São quatro as personagens centrais deste livro. Todas com vidas dolorosas, experiências de tristeza e desilusão. Quando a dor começa e toma conta de tudo é difícil manter a cabeça à tona, então o percurso é descendente, o sofrimento tolda a visão, e uma série de acontecimentos aleatórios coloca Matias, Daniel, Fatma e Cérebro envolvidos em situações bizarras. Daí a perder-se o controlo e a noção da lógica é um pequeno passo numa espiral para o abismo.
Adorei a escrita de Rosa Montero, crua, incisiva e sem “paninhos quentes”. Explora sentimentos de vidas frustradas, dos azares que magoam e marcam novos percursos, a forma quase científica como faz pensar nas coincidências, que realmente fazem parte do nosso dia-a-dia e têm um papel determinante em algumas decisões irreversíveis.

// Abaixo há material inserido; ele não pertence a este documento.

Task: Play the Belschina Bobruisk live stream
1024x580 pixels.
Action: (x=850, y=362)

Um romance urbano em que em cada página se sente a frieza de uma selva de pedra, a solidão de ter dezenas de vizinhos por todos os lados das casas e sentir que se vive numa caverna isolada.
Um livro cheio de infelicidade e com pouca esperança como cada vez mais achamos que é a vida. Não me deixou feliz e deu-me uma injecção de realidade que me doeu e deixou danos colaterais. A nossa sociedade é podre e doente. O ser humano assim quis.

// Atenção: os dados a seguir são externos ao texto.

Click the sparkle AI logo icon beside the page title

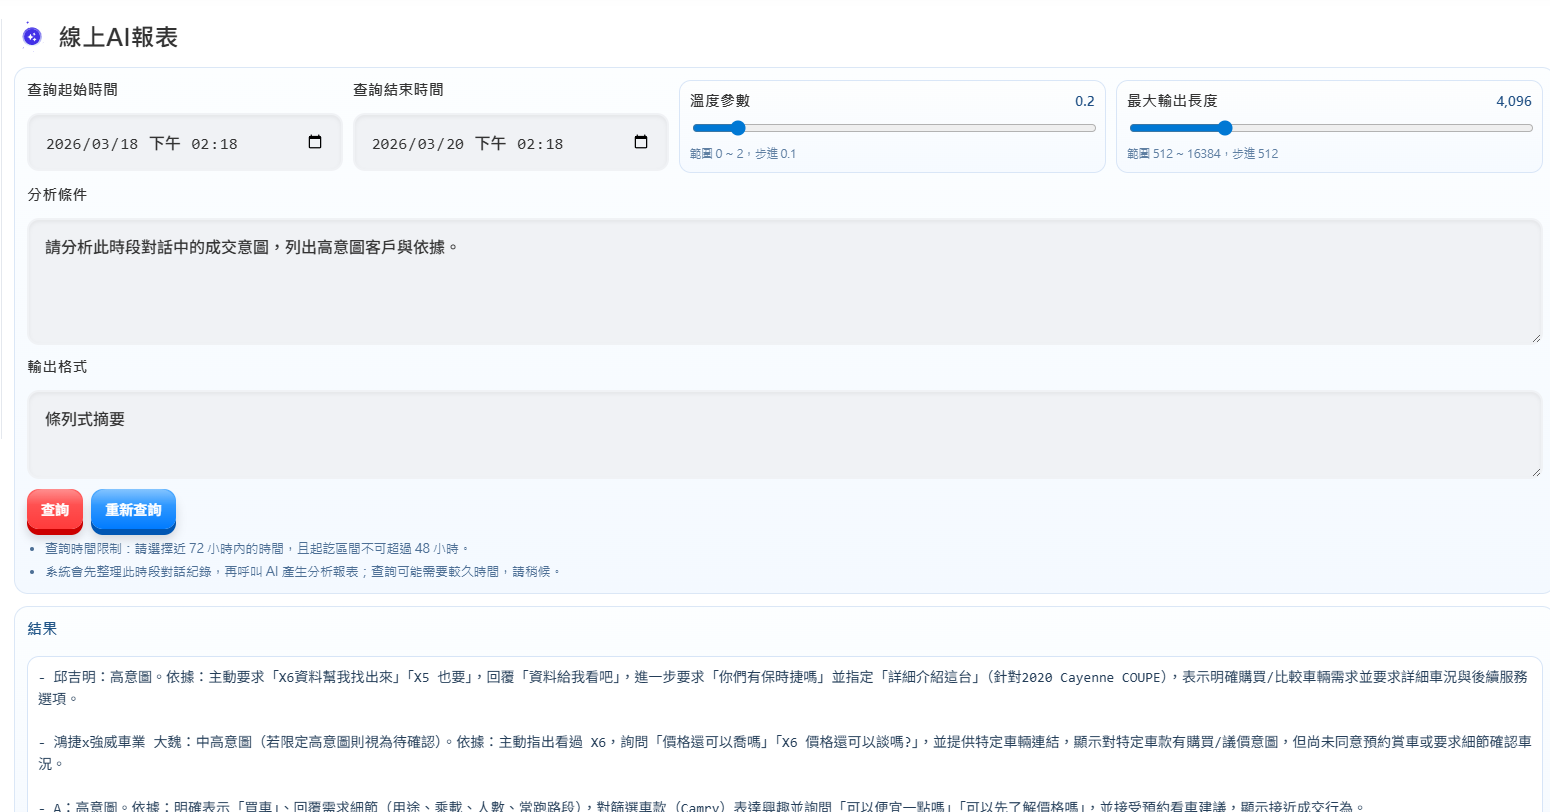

“A Humanidade divide-se entre aqueles que gostam de se meter na cama à noite e aqueles a quem ir dormir desassossega. Os primeiros consideram que os seus leitos são ninhos protectores, enquanto os segundos sentem qua a nudez do dormitar é um perigo. Para uns o momento de deitar implica a suspensão das preocupações; aos outros, pelo contrário, as trevas provocam um alvoroço de pensamentos daninhos e, se fosse por eles, dormiriam de dia, como os vampiros. Sentiste alguma vez o terror das noites, a angústia dos pesadelos, a escuridão a sussurrar-te na nuca com o seu hálito frio que, embora não saibas o tempo que te resta, não passas de um condenado à morte? E, no entanto, na manhã seguinte a vida volta a explodir com a sua alegre mentira de eternidade.” (Pág. 7)

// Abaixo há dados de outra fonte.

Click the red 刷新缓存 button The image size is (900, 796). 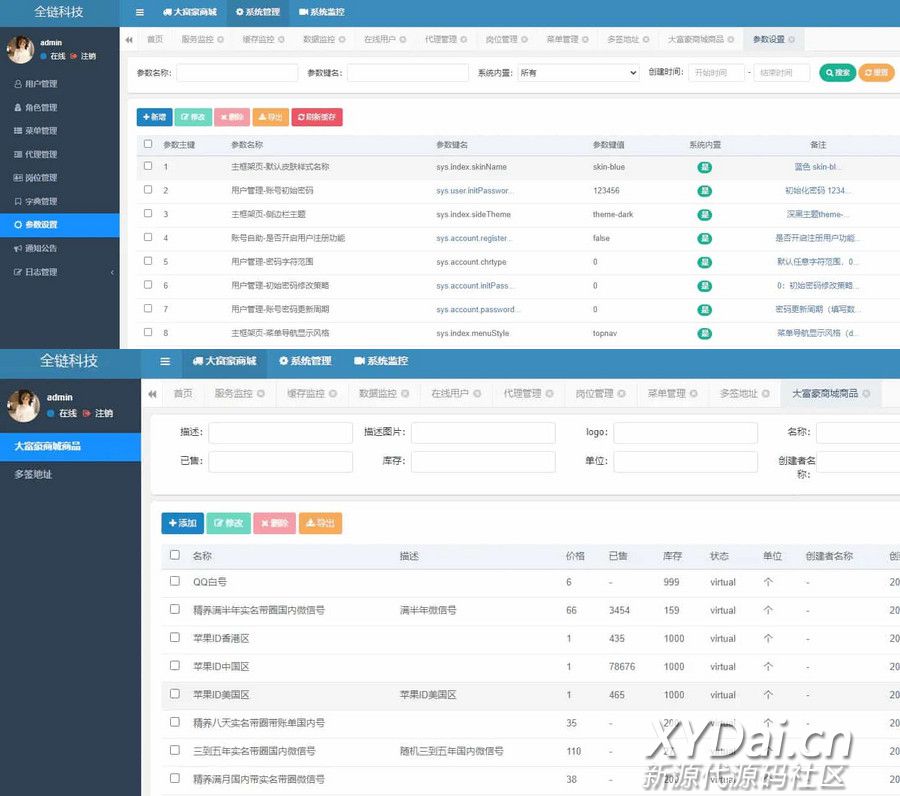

“Circulou lentamente ao longo da franja fronteiriça do território bárbaro e chegou à passagem subterrânea sob os carris da via férrea, um túnel estreito inconcebivelmente sujo entre cujos detritos de latas esmagadas, cadáveres de ratazanas e indiscerníveis farrapos se podiam encontrar inúmeros documentos pessoais, cartões de piscinas municipais ou de clubes de vídeo, porta-moedas abertos e carteiras de senhora estripadas, uma avalancha de restos descartados por uma legião de ladrões. E aí, justamente à saída do túnel, leu um grafitti que dizia: A vingança far-te-á livre. Ao fundo voltava a ver-se a linha reluzente da cidade, com o seu sonho de luxuosos arranha-céus e o seu pesadelo ameaçador de sujidade e miséria.” (Pág. 45)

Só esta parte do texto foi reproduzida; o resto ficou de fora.